Extracted text:
---

Exception Handler

An exception handler is a named, recipe-defined sequence that activates when a specified exception condition occurs during normal phase or operation execution. ISA-88 treats exception paths as first-class — every recipe defines what to do when things go wrong, with the same rigour as the happy path.

• Trigger — the condition that activates the handler (named interlock trip, permissive timeout, IPC out of range, operator abort, equipment failure code).
• Scope — the procedural element the handler attaches to (phase, operation, unit procedure, procedure).
• Response — the sequence of phases or operations the handler executes.
• Outcome — the state the recipe reaches after the handler completes (resume, advance, hold for disposition, abort).

• Recovery is repeatable — operators do not invent recovery on the spot; the recipe specifies it.
• Disposition is explicit — handler outcomes tell QA what state the material is in, enabling clean release-or-reject decisions.
• Audit is clear — every exception path is recorded with trigger, actions taken and outcome.
• Validation is bounded — the exception paths are part of the recipe scope; PPQ challenges them.
• CPV is meaningful — exception frequency by handler reveals process noise and CAPA candidates.

• Hold-investigate-resume — phase holds; engineer investigates; operator restarts on resolution; batch continues.
• Hold-disposition-route — phase holds; QA decides reprocess, rework, divert or reject; recipe branches accordingly.
• Safe-state-abort — phase aborts with safe-state sequence (cool jacket, stop agitator, close valves); batch is lost; equipment safe.
• Reroute-to-alternate — recipe takes a pre-validated alternative path (e.g. extended drying time on moisture-high IPC).
• Retry-with-degraded-parameters — phase retries with recipe-defined fallback parameters (e.g. slower mixing speed on torque-high alarm).
• Escalate-to-supervisor — handler signals supervisor via system; supervisor decides next action with full context displayed.

Scope determines which handler activates when multiple are eligible. ISA-88's principle: nearest scope wins. A phase-level handler trumps an operation-level handler; an operation-level handler trumps a unit-procedure handler. Recipe authors use this to provide:

• Phase-specific responses for known phase failure modes.
• Operation-level fallback when phase-level handler does not match or is exhausted.
• Unit-procedure-level catastrophic handlers ("safe-state and abort").
• Procedure-level handlers for cross-unit coordinated abort (release all units, no orphans).

When an exception fires, the operator UI presents:

1. What triggered the exception (named condition with rationale).
2. Which handler is now active.
3. What the handler is doing currently and what it will do next.
4. What operator action (if any) is required (acknowledge, confirm, escalate).
5. Live status of the recovery sequence as it progresses.

---

Given entries:
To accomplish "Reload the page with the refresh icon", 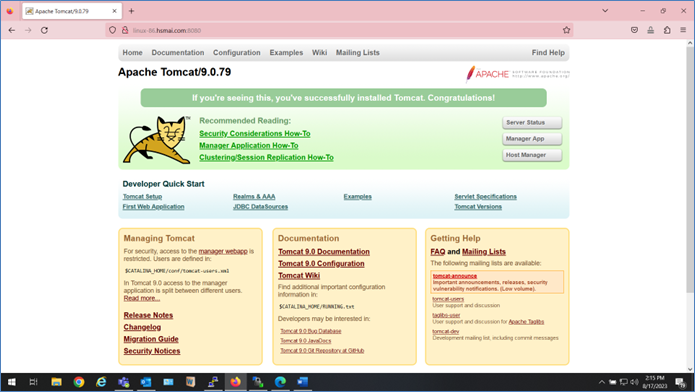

---

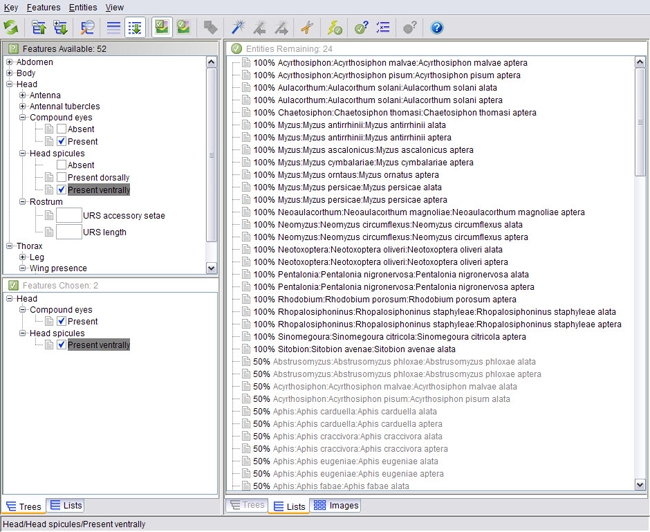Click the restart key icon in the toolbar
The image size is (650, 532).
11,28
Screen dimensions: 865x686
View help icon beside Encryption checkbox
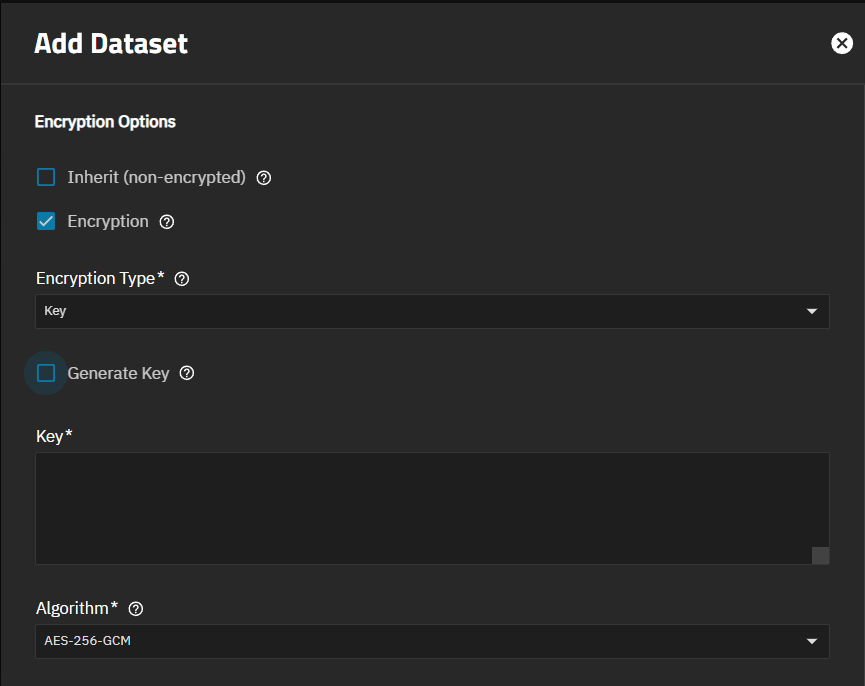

---

Exercises:
1. In the exception handler text, translate this sentence into German: "Scope determines which handler activates when multiple are eligible."
2. Write the next part of the exception handler text, picking up after its final numbered point.

Expected outputs:
1. Der Geltungsbereich bestimmt, welcher Handler aktiviert wird, wenn mehrere infrage kommen.

2.
The anti-pattern: a beep, a code, and an operator left to recall the recovery from training.

• Trigger event captured with timestamp, source, condition value, batch and phase context.
• Handler activation recorded — which handler at which scope.
• Each handler step logged with timestamp and outcome.
• Handler outcome recorded — resumed, advanced, held, aborted — with material disposition implication.
• eBR section per exception aggregating the trace, visible at review-by-exception scan.
• Aggregated across batches for CPV — exception count by trigger by recipe by equipment.

• Pharma — moisture-high after drying triggers extended-dry handler with re-sampling; recurring trigger flags drier performance trend.
• Biopharma — pH out of range during fermentation triggers controlled-feed-adjustment handler before escalating to hold-for-investigation.
• Food — pasteuriser temperature dip triggers flow-divert handler returning product to balance tank; recipe re-pasteurises automatically.
• Cosmetics — viscosity-low after emulsification triggers extended-mix handler; persistent fail routes to rework recipe.
• Chemicals — exotherm rate above limit triggers feed-stop and cooling-ramp handler; pressure spike beyond second threshold triggers safe-state abort.

• No handlers defined — every exception holds for engineering intervention, killing throughput and creating ad-hoc deviation entries.
• Handlers only for safety, none for operational exceptions — recoverable trips become wasted batches.
• Handler logic baked into phase code — invisible to recipe reviewers, validation gap.
• Handler outcomes not recorded — eBR shows 'exception occurred' with no record of what was done.
• Operator UI does not surface handler progress — operators panic, abort handlers, defeat their value.
• No CPV analysis of exception frequencies — process noise normalised, recurring trips never investigated.
• Disposition decisions inside handlers without QA gate — material moves forward without quality oversight.